Specialman is Working


To my 2-3 readers: sorry for the lack of recent posts. Specialman has been working hard lately (at my real job). Having not brewed for over a month, I foresee a dearth of ale in the future...

I've Got Class (Apparently Fighter/Paladin/Ranger)



I am a d8


Take the quiz at dicepool.com

Sunday, June 6, 2010

Sweet Hook-ups for the Bar

Last weekend my sister and brother-in-law, with their two sons, visited from Northern California. It was a great time, bbqing and visiting, trying to keep the boys from knocking each other out with oranges in the backyard.

As a donation to the bar, my bro-in-law gave me a beer sign from a very nice craft brewery, Firestone Ales. I was completely surprised and am very grateful. It will look amazing on the wall of the Brass Monkey. I believe he had said he picked it up at a silent auction fundraiser. Check it out!

My BIL and the awesome light:


My nephew and I, serving up some very weird tasting root beer.

(And yes...his brother IS playing Contra on the 'tendo in the background. You know you're jealous.)

Wednesday, May 26, 2010

Garage Bar is Fully Functional




The Brass Monkey is now fully functional! The keezer is working beautifully, as is the newly installed recycled draft tower and faucets. I even found a ledge boxed up in the corner of the garage that looks great on the wall. Now I must turn to aesthetics, because the TV and shelving unit it sits on is UGLY and the lighting is rather poor. (If you've been to visit lately, the Clapper experiment was a failure. My poor Clapper was much too eager to please, and was constantly registering anything from the blip of a nintendo game to my own voice as a clap. Therefore, throughout a conversation the lights would repeatedly turn off or on. I knew there had to be some defect in the genius of the Clap!)

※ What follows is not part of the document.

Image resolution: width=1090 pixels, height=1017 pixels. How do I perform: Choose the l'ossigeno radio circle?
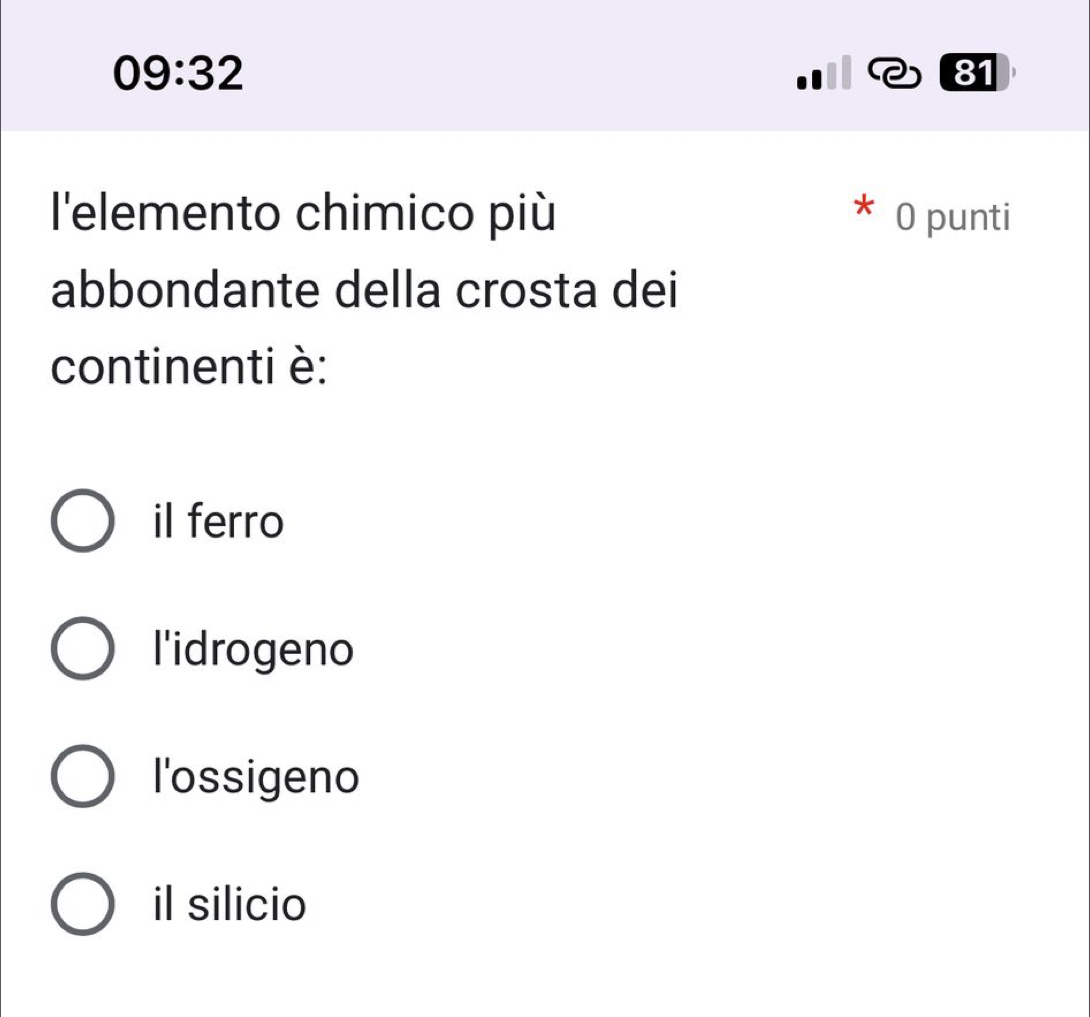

Here are some pics to show off the new space.


Tuesday, May 25, 2010

The Book Bar: These Guys are Rad


Books = Rad; Bars = Rad; Bars made out of books = SUPER RAD OVERLOAD! This is what I'm talking about when I say, "Making stuff outta stuff". Props to these guys for displaying their awesomeness with both books and booze. Follow this link to see the whole play-by-play of construction.

Friday, May 21, 2010

Old Ale

Tonight I brewed an Old Ale. The predecessor of brown ale, old ale is a dark and malty style of ale that was brewed commonly centuries ago in England. It was also known as Stock ale, because it was brewed at high potency and allowed to condition for longer periods of time, either at the brewery or in the cellars of public houses themselves. In fact, as they aged they grew in value enough that barrels of old ale were sold as commodities, to be laid down in a cellar and resold when the value had increased. Old ales were also served in a bit of a different way than we tend to serve beer now; they would be blended on the spot with a portion of fresh, lightly alcoholic beer called Mild. You could get your ale mixed 50/50, or with a higher percentage of Old ale if you had the duchies to shell out.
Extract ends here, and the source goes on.